Los sacerdotes hemos de renunciar a tanto
protagonismo, y creer en los laicos… La Iglesia no es
nuestra. No hemos de acapararlo todo. Al contrario,
una de nuestras tareas más importantes hoy, digo del
ministerio sacerdotal, ha de ser animar, estimular y
coordinar la responsabilidad de todos…
Los laicos, por vuestra parte, tendréis que superar la
pasividad y la inhibición cómoda
de quien se instala en la Iglesia como “espectador” o
“cliente”, dispuesto a recibir, pero no a aportar… Y
todos podemos y debemos aportar mucho…
Si alguien me preguntase cuál ha sido la mayor de las herejías y la que más daño ha hecho a la
Iglesia a lo largo de su historia, creo que respondería, sin vacilar, y que está tan extendida todavía
hoy, que la “Iglesia son los curas y los obispos”, y que los seglares serían simplemente oyentes,
los que se limitan a obedecer y cumplir lo que los curas guisan y comen ellos solos…
Nada más grave podría pasarle a una comunidad que tener el 98% de su cuerpo paralítico…La
verdad es que teológicamente siempre estuvo claro que la “Iglesia somos todos los que hemos
sido bautizados y creemos en Jesús”, pero, a la hora de la práctica, las cosas han sido y siguen
siendo, todavía, bastante restringidas.
Los cristianos de la Iglesia primitiva no entenderían esto.

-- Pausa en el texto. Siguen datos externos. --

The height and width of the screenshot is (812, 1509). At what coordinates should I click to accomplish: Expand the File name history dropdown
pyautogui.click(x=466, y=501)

Para ellos era claro que convertirse al
evangelio era incorporarse vitalmente a la acción misionera de la Iglesia. Predicaban los
sucesores de los Apóstoles, pero ayudaban todos, participaban todos en el crecimiento de la
comunidad…
Hoy, aún, estamos lejos de que esto se haga realidad entre nosotros… Hay que iniciar una nueva
historia en la que hay que dar muerte al clericalismo de los curas y a la comodidad de los
seglares. Porque en un mundo que cuenta con seis mil millones de habitantes, de los cuales, al
menos, mil quinientos millones no tienen fe alguna, no parece demasiado inteligente, que el 98 %
de los cristianos siga pensando, que eso de la evangelización es una cosa que hace dos mil años
encargó Cristo a los curas…La Iglesia es de todos y la hemos de hacer entre todos.
La comunidad cristiana es como un edificio, como un templo de Dios, y todos nosotros somos
piedras vivas. Pero no se nos olvide que la piedra angular, la piedra importante,
la piedra sobre la que nos apoyamos todos es Jesucristo. No hay otra. Por Jesús conocemos a
Dios, nuestro Padre, y nos disponemos a llevar una vida de amor a Dios y de servicio a nuestros
hermanos.
Proclamamos que él es el camino, la verdad y la vida, como nos dice el Evangelio de hoy…
Habrá otras gentes que elijan otros caminos… Pero nuestro camino hacia Dios pasa por
Jesucristo. Y esto es lo que celebramos y saboreamos en cada eucaristía.